RAID, or Redundant Array of Independent Disks, is a method by which multiple hard drives are merged together to create a higher performance system or one with greater data redundancy and protection.

RAID is simply a technology that uses multiple disks to provide fault tolerance and/or increased storage capacity. The technology combines multiple disks into one, and depending on which level you can increase the overall capacity or increase fault tolerance. The different levels on offer on most RAID systems can be confusing, this guide provides a visual guide to RAID levels.

RAID array's can contain volumes of any size, however the array will only use the the smallest capacity, any extra on larger disks will not be used. For example, a striped array with a 300GB drive and a 500GB drive will only have a capacity of 600GB (300GB x2). Ideally all disks in the array should be the same capacity.

RAID can be defined in hardware or in software, but the levels are the same regardless.

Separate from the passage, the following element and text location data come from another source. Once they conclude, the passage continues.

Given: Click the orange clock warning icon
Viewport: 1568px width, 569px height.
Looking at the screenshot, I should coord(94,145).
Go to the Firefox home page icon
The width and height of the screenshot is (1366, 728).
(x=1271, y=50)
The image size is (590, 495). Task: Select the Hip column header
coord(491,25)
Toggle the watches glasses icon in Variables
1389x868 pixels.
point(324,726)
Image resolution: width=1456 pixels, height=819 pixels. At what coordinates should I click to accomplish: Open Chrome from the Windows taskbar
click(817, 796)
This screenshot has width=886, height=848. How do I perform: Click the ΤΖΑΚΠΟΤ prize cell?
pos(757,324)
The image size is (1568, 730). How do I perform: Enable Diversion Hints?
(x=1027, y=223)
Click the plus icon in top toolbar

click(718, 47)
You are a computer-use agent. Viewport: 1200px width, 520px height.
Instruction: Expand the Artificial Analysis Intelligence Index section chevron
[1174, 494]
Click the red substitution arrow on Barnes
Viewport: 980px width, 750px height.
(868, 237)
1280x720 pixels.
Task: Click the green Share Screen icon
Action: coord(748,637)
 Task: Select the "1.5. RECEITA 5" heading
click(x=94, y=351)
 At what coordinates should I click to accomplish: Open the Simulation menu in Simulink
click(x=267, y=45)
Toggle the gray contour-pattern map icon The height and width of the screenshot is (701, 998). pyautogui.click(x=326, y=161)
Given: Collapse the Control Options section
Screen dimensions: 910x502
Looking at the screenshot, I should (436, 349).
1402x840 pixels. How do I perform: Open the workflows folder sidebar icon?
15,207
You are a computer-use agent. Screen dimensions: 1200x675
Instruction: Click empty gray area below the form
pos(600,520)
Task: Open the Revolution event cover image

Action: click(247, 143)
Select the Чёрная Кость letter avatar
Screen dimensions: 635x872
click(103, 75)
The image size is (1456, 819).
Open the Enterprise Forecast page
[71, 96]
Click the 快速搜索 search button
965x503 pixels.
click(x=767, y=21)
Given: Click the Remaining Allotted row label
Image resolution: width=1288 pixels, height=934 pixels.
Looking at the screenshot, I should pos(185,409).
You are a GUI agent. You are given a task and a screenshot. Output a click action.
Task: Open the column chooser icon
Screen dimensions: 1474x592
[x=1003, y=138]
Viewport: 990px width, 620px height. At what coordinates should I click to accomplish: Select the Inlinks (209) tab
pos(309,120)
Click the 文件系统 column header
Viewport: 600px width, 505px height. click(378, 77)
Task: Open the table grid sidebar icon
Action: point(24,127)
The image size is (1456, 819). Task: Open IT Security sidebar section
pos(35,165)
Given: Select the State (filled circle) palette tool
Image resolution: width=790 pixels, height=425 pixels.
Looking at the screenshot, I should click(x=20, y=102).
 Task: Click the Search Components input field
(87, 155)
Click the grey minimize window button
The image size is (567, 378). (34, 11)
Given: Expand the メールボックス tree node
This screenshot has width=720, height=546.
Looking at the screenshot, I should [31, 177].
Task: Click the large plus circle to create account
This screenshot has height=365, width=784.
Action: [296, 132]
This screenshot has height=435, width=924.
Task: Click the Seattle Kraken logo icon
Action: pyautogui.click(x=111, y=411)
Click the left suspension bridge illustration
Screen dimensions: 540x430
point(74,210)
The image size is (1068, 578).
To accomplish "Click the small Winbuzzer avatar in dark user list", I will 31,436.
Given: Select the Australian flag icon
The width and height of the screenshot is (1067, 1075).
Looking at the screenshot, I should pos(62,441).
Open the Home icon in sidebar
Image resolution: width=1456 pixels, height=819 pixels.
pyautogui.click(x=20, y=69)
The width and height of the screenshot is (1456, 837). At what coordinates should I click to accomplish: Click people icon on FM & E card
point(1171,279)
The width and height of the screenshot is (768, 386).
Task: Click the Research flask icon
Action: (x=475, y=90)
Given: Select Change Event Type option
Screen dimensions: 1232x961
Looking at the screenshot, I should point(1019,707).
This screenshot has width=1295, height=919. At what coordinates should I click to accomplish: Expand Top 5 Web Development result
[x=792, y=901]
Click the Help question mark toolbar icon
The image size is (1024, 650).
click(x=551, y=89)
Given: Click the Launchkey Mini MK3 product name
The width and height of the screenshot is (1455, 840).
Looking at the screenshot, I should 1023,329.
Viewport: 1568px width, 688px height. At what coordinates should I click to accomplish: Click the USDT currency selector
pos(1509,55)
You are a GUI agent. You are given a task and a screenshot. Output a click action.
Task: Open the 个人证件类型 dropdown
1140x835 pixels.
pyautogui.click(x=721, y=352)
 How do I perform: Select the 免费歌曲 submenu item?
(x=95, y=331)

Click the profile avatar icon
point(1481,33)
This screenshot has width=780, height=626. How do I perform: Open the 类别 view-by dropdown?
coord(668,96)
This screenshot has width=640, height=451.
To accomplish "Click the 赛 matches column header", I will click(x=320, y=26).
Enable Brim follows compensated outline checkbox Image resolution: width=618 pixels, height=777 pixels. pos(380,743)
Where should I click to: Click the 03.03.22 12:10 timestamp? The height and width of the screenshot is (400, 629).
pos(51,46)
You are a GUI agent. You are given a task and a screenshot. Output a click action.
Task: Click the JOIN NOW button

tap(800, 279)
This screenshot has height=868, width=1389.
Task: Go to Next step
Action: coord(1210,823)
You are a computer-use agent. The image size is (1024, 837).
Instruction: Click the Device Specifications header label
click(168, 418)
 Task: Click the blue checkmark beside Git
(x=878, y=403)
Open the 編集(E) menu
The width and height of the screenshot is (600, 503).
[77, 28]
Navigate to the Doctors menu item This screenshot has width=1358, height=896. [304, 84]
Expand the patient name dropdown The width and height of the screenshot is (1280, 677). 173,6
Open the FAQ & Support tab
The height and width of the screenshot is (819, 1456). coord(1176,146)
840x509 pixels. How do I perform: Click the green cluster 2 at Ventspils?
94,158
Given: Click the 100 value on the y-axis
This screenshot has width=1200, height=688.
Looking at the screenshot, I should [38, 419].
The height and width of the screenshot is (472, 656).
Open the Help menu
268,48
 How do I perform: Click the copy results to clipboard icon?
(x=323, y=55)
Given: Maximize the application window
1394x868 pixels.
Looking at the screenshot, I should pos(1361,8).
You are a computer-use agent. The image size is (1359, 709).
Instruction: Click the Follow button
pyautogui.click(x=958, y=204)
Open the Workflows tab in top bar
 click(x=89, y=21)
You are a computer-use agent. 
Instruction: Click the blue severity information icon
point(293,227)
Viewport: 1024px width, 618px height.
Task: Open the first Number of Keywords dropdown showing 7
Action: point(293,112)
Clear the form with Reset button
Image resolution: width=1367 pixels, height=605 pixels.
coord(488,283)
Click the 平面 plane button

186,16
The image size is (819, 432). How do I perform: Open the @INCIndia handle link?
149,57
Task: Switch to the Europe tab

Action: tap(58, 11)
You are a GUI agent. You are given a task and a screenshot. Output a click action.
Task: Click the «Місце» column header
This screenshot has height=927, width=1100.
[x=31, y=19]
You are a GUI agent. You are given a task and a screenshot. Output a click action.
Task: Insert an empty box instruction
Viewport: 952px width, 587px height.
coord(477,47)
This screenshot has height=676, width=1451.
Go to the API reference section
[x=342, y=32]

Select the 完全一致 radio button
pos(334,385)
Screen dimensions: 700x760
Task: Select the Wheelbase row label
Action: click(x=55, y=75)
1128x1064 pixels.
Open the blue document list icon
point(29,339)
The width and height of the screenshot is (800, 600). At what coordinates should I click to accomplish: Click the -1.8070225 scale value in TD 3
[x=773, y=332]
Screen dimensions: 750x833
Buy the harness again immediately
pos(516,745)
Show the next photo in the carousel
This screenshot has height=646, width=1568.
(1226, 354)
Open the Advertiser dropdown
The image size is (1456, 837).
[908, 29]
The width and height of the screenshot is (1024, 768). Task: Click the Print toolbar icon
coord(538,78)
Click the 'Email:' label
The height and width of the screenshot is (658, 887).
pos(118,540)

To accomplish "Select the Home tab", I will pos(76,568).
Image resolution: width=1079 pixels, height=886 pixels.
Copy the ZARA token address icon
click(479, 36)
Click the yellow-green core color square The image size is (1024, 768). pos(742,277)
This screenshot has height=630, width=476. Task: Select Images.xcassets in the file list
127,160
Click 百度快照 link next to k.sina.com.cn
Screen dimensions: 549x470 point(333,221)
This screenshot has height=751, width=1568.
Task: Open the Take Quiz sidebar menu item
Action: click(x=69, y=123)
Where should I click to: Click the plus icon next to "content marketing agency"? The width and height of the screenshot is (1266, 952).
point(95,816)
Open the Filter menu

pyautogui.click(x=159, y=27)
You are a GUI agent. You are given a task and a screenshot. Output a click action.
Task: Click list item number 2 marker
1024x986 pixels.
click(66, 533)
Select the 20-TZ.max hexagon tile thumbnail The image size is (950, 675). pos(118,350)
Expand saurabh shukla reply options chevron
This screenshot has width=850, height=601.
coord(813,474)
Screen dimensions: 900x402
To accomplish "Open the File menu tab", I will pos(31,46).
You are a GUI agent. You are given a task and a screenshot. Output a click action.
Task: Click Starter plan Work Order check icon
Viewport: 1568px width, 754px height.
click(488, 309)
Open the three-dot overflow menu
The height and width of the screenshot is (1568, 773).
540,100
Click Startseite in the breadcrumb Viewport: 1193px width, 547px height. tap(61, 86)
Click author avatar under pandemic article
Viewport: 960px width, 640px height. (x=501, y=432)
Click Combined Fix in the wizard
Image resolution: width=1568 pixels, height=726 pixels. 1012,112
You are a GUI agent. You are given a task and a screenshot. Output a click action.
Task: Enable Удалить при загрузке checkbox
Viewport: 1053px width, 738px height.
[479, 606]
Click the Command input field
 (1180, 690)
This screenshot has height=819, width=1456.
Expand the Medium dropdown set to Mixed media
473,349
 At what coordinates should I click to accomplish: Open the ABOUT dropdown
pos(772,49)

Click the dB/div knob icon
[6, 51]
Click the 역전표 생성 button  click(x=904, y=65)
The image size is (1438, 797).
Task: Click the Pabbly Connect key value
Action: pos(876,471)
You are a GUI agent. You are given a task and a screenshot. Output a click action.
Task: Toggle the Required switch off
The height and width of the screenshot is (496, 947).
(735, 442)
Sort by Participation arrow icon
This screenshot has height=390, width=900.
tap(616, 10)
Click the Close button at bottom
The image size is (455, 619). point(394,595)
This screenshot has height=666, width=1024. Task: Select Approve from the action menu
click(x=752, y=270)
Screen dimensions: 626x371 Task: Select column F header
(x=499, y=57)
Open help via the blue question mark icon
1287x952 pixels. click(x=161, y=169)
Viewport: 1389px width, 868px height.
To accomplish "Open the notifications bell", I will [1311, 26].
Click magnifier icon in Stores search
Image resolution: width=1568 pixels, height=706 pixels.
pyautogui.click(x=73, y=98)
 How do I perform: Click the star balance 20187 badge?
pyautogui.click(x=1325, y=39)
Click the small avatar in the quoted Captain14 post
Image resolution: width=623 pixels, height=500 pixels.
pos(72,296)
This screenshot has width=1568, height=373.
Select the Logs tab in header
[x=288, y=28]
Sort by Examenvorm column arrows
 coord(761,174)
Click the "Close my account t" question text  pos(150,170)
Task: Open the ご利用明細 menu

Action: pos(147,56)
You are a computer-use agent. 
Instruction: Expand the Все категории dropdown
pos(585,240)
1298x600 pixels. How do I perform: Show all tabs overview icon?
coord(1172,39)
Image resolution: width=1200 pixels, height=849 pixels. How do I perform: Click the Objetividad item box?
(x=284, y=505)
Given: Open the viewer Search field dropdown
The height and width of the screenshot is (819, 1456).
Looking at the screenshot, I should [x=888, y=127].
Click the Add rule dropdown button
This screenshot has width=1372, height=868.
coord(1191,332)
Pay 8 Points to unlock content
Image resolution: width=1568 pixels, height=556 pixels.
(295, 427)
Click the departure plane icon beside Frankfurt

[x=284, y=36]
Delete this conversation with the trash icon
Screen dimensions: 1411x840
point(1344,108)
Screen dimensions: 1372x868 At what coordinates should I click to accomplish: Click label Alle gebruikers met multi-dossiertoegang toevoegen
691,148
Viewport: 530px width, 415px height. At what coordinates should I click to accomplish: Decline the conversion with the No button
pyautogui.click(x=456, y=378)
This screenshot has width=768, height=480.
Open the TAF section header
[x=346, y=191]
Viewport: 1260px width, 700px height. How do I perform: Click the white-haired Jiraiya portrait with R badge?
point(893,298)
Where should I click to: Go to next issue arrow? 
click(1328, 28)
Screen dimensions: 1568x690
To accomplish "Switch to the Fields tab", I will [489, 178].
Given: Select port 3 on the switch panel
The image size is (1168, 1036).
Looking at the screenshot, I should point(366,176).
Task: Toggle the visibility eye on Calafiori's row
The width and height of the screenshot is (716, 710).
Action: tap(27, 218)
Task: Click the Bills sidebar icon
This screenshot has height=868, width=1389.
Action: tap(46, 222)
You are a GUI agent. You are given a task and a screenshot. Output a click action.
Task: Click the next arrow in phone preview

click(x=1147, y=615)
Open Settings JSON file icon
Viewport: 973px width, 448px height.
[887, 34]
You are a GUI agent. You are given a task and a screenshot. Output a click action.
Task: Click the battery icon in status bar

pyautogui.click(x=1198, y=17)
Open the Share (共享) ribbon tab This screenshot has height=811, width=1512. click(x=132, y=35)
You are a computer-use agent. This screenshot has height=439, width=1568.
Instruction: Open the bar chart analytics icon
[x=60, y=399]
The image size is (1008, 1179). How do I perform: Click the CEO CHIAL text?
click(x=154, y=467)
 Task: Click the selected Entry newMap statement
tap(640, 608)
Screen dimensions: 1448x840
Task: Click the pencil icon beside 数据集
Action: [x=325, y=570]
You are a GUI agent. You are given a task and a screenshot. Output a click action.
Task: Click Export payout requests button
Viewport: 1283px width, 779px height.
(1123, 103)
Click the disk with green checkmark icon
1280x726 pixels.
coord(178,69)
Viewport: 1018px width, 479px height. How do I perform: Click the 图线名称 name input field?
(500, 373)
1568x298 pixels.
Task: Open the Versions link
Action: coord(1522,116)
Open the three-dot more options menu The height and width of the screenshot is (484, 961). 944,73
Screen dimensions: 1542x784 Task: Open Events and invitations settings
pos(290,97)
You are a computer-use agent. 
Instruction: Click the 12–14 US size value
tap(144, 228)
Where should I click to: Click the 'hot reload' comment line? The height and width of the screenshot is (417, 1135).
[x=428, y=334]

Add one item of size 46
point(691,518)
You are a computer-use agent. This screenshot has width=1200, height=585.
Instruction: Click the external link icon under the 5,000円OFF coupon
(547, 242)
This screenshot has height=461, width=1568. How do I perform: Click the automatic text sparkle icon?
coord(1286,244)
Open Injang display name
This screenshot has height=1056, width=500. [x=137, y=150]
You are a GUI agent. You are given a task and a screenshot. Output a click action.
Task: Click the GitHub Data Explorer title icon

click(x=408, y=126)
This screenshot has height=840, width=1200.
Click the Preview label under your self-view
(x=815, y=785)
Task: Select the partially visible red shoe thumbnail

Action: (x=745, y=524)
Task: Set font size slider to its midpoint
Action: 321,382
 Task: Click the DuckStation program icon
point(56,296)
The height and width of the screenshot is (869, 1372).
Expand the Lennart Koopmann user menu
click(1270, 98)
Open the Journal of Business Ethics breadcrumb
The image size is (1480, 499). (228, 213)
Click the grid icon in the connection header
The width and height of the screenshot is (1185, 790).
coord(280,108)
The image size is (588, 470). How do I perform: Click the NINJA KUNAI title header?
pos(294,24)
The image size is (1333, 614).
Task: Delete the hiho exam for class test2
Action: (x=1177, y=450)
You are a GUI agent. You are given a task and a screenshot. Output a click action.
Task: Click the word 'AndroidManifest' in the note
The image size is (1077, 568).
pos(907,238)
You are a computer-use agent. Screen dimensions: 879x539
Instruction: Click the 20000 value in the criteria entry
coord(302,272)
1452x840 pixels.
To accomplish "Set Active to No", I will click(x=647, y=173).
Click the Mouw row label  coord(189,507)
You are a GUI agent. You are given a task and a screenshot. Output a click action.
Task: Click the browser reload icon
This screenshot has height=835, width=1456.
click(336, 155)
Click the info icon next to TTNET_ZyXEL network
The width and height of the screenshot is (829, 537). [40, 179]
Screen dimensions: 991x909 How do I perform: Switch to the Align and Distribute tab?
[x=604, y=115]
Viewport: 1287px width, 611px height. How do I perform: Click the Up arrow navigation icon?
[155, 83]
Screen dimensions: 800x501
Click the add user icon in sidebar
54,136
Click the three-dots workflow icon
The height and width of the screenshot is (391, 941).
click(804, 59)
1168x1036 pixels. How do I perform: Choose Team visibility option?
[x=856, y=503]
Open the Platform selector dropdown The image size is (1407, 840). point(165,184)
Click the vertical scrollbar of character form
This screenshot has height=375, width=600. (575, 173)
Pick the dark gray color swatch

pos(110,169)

There are four main RAID levels that are common place. These are:

  • RAID 0
  • RAID 1
  • RAID 5
  • RAID 1+0 (sometimes called RAID 10)


RAID 0 requires a minimum of 2 disks, and in this configuration the capacity of the array is equal to the total capacity of all the drives in the array. This is the most simple of configurations and offers excellent performance. Files stored on the array are spread across multiple disks, a process called striping. Using multiple disks in the array, reads and writes can be performed simultaneously which means that disk access is much faster. The trade off is that there is no fault tolerance, if any of the drives fail you will loose the entire contents of the array.

RAID 0 - Blocks striped, no mirror, no parity

RAID 0 - Blocks striped, no mirror, no parity


RAID 1 also requires a minimum of 2 disks and in this configuration the capacity is half the total of all the drives in the array. This is also a simple configuration where data is written to both drives at the same time. Performance is not as good as with RAID 0, however the data is stored completely on each disk, so you can lose one and still recover the data on the other. Because data can be read from both drives the performance is better than a single drive, but write speed is only as good as a single drive.

RAID 1 - Blocks mirrored, no strip, no parity

RAID 1 - Blocks mirrored, no strip, no parity


RAID 5 is an extension to RAID 3 and RAID 4 which are not used these days. They use parity bytes (RAID 3) or blocks (RAID 4) which is a value based on the value of the data stored in each disk location. This configuration has good read performance, and good redundancy, and can be cost effective fault tolerance. RAID 5 improves on this by utilising all three disks for storage, whilst distributing parity across the three drives. This not only increases capacity and performance but also increases fault tolerance.

RAID 5 - Blocks striped, distributed parity

RAID 5 - Blocks striped, distributed parity

RAID 1+0

As the name suggests, this configuration is a combination of RAID 1 and RAID 0. This configuration is the most cost expensive, but has the best performance and the best fault tolerance. It requires a minimum of 4 drives, with each chunk of data striped cross two drives, and both drives mirrored to the second pair. This has the performance of striping with the redundancy of mirroring. Capacity of half the total capacity of the drives.